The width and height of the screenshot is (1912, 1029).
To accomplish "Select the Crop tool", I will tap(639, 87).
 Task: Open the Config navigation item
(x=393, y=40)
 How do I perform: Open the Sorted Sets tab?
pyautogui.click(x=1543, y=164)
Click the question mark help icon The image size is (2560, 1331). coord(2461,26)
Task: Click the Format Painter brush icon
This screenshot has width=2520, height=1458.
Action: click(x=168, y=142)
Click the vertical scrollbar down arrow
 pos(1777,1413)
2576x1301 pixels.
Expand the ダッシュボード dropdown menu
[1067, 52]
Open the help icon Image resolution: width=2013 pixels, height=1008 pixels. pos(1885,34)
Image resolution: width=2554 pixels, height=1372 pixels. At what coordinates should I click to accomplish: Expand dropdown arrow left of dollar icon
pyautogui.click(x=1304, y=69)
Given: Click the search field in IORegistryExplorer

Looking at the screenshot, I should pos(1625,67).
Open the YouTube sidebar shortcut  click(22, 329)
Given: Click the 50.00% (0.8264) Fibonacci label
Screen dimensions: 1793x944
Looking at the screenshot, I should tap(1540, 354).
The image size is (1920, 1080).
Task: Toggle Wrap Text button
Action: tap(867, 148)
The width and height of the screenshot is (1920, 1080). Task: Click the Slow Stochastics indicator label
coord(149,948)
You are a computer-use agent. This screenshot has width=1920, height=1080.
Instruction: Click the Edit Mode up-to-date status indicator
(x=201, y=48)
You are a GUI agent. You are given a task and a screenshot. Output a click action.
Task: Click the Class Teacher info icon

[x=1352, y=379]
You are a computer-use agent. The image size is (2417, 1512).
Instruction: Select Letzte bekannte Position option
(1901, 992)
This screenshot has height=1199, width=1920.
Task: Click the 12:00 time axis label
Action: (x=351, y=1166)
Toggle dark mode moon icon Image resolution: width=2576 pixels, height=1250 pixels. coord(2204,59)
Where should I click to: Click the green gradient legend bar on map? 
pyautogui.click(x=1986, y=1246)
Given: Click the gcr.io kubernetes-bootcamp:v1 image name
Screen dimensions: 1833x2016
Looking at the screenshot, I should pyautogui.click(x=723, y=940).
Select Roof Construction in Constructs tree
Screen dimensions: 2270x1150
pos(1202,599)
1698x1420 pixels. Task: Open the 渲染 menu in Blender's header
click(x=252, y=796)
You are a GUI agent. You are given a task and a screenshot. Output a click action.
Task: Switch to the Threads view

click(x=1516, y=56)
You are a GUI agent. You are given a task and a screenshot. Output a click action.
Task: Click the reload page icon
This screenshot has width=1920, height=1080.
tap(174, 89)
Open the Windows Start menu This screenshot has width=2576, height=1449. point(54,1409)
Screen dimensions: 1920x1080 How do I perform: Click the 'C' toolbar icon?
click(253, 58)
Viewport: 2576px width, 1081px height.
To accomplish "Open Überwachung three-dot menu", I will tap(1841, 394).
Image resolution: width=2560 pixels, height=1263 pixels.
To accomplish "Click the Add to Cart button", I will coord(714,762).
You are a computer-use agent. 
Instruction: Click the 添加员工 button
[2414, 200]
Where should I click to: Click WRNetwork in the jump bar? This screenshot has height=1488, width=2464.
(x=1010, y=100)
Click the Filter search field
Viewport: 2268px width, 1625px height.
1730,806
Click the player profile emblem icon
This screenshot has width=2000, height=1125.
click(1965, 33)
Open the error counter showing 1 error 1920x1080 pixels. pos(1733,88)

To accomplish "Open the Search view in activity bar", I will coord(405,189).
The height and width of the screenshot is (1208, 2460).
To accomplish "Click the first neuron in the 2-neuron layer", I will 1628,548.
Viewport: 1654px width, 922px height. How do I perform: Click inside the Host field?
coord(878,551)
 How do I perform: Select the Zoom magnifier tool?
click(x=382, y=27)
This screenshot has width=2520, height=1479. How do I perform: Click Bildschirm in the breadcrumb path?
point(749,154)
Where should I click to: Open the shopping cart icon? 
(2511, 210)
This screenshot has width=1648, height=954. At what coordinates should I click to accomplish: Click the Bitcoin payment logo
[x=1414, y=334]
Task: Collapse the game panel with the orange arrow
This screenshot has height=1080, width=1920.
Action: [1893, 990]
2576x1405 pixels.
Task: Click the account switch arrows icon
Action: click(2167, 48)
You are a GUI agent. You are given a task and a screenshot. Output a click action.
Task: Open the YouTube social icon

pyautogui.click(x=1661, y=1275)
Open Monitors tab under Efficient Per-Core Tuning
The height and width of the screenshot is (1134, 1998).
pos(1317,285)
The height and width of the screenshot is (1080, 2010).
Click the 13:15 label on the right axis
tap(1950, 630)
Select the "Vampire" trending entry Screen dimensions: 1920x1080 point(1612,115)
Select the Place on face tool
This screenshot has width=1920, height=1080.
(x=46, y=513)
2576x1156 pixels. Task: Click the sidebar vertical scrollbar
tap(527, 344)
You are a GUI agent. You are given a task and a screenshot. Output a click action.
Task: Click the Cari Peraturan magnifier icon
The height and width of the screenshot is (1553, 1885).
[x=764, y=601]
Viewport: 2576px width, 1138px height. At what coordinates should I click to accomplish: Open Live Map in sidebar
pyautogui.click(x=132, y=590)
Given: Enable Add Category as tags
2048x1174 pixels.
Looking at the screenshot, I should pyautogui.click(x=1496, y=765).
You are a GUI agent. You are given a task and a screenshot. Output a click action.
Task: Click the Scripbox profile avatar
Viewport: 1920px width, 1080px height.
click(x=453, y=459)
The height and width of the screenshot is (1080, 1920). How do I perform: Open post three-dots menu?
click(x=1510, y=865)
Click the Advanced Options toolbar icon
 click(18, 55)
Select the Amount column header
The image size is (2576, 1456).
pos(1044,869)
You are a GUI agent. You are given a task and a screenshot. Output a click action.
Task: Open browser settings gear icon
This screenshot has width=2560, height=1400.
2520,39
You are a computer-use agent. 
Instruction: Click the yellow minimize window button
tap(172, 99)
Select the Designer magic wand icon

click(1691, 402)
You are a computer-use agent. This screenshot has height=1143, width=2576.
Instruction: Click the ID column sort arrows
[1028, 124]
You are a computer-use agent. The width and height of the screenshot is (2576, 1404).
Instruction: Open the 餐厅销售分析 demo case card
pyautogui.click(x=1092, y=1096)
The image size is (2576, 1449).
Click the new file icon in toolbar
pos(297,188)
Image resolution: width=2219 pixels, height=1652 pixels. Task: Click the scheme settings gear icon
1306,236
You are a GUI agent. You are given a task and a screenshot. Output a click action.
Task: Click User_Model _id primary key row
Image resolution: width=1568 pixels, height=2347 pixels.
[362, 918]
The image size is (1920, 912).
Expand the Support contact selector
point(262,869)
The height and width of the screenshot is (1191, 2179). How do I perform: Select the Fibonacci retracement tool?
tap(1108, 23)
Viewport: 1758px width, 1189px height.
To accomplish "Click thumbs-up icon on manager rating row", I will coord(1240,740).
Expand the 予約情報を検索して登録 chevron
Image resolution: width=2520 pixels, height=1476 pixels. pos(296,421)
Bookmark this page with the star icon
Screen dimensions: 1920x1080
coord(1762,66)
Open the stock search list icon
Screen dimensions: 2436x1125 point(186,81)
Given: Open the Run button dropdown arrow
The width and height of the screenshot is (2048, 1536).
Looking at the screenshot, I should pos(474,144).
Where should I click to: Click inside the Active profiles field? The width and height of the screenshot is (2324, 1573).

__AIM OF THE EXERCISE__. For this exercise, copy every line of the data that holds "help".

__OUTPUT__.
Click the question mark help icon The image size is (2560, 1331). coord(2461,26)
Open the help icon Image resolution: width=2013 pixels, height=1008 pixels. pos(1885,34)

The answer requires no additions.